Regulation Nation: Officials Talk Reducing Red Tape for Small Businesses at House Hearing
WASHINGTON – Today the Chief Counsel for Advocacy and the National Ombudsman from the U.S. Small Business Administration (SBA) described to a panel of lawmakers the challenges posed by new federal regulations and enforcement actions reported to them by small firms. The hearing is the latest part of the Committee’s ongoing efforts to make the SBA work better for small businesses and reduce red tape for America’s entrepreneurs.
“Too often small businesses tell us that the federal government ignores their concerns about new regulations and treats them unfairly. At a hearing in my district this past November, I heard how red tape is making it more difficult for small firms, especially in rural areas, to operate,” said Subcommittee on Investigations, Oversight, and Regulations Chairman Cresent Hardy (R-NV). “Small businesses are even more worried about a flood of new mandates gushing out of Washington, DC in the final year of the Obama Administration.”

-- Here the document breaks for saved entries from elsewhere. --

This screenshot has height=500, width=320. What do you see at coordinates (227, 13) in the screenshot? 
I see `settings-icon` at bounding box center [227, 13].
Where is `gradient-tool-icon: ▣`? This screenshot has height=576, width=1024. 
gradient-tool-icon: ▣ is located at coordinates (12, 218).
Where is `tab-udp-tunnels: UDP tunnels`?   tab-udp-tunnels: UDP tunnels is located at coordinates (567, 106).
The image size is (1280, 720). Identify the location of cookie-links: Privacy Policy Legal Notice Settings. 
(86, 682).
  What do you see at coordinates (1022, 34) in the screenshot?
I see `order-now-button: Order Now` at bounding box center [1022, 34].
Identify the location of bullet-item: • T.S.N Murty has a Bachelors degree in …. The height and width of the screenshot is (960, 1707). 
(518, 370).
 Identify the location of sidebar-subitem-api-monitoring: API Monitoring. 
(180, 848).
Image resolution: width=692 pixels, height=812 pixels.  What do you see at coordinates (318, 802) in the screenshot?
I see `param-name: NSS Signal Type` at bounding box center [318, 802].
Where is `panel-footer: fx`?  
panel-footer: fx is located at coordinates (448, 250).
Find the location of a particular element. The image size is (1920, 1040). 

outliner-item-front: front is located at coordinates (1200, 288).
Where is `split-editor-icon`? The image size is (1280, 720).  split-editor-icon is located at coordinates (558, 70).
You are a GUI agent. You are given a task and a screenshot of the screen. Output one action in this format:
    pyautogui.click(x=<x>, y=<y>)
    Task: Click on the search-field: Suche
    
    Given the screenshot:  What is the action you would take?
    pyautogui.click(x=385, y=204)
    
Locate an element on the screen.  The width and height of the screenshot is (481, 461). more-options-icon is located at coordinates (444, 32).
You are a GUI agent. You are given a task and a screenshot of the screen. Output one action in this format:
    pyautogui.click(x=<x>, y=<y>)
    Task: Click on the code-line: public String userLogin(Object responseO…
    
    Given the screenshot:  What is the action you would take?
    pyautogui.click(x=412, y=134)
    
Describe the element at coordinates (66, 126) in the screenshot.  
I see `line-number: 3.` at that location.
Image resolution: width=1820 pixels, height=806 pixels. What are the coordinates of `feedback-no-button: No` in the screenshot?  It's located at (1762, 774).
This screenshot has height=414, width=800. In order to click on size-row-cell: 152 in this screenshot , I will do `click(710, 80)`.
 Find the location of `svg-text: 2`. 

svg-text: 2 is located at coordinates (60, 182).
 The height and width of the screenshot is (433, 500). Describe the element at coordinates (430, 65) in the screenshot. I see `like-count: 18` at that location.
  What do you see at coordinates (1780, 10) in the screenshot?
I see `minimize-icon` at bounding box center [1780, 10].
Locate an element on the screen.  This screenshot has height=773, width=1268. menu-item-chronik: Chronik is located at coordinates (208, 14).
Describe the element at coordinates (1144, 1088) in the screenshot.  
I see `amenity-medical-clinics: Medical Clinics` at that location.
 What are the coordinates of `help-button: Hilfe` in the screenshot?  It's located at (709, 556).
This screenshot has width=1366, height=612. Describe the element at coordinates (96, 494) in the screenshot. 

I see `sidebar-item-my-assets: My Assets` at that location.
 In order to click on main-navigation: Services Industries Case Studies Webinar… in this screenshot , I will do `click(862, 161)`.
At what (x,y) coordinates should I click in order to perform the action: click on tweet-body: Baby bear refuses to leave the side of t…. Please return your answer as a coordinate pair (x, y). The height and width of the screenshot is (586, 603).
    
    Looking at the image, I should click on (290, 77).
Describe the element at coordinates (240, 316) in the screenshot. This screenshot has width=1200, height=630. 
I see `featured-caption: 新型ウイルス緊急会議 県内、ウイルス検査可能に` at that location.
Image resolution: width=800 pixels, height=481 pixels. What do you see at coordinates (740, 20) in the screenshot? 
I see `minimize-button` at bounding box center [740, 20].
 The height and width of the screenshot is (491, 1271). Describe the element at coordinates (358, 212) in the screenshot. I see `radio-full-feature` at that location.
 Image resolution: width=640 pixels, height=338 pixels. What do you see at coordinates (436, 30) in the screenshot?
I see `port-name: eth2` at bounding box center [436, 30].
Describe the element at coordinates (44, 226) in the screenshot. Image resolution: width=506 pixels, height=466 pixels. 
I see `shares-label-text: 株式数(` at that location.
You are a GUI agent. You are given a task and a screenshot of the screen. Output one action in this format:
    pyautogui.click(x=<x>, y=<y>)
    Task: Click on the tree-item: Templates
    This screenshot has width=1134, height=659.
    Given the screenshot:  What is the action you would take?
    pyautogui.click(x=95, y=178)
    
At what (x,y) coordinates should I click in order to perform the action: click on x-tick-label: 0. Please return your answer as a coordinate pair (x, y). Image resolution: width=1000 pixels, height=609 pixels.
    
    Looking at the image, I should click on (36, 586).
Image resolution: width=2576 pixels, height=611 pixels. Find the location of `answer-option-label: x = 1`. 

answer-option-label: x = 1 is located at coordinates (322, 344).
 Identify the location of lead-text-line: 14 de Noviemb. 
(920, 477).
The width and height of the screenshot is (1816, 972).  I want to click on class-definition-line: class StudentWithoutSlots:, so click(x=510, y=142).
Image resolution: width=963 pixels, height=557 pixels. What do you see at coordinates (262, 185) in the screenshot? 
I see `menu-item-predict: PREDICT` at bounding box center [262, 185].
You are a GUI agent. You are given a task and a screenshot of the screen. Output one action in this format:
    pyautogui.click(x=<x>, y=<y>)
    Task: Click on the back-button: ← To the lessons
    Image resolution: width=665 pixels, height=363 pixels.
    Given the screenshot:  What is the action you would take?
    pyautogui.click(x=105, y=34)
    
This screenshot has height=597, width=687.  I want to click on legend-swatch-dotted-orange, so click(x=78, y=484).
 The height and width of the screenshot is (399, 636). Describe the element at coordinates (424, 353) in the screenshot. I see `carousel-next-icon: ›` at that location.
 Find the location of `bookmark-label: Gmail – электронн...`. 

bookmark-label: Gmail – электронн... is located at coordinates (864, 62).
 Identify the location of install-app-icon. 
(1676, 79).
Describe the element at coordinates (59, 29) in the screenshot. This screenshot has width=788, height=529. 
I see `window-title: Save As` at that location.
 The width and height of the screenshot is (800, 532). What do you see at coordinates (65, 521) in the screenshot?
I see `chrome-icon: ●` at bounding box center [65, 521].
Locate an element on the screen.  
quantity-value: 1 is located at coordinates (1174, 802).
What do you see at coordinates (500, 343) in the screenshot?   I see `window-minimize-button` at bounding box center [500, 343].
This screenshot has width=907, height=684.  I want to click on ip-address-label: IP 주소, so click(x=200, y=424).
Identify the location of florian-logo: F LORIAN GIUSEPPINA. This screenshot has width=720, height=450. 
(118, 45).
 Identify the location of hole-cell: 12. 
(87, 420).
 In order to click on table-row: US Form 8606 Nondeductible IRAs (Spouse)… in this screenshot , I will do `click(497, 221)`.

“Last year, the Administration finalized rules totaling $99 billion in costs, and many of those rules – like EPA’s waters of the United States rule – inflict significant burdens on small businesses. This year could be even worse as federal agencies plan to finalize rules like the DOL’s overtime rule that impose major costs on small businesses and will hurt their employees.” Hardy added.
You can read the testimony of the two SBA officials on today’s panel here and watch the video of today’s hearing here.
The House Committee on Small Business monitors federal regulations that impact small businesses on its website. You can keep track of upcoming rules and comment periods HERE.
Full Committee Chairman Steve Chabot (R-OH) was recently named as co-chairman of a House task force on reducing regulatory burdens.
Hardy and Small Business Committee Member Rep. Steve Knight (R-CA) have sent a letter co-signed by more than 100 members of Congress, to the Department of Labor urging the department to reconsider its costly proposed overtime rule that would force small businesses, particularly those in rural areas, to change how they compensate their employees, ultimately harming American workers.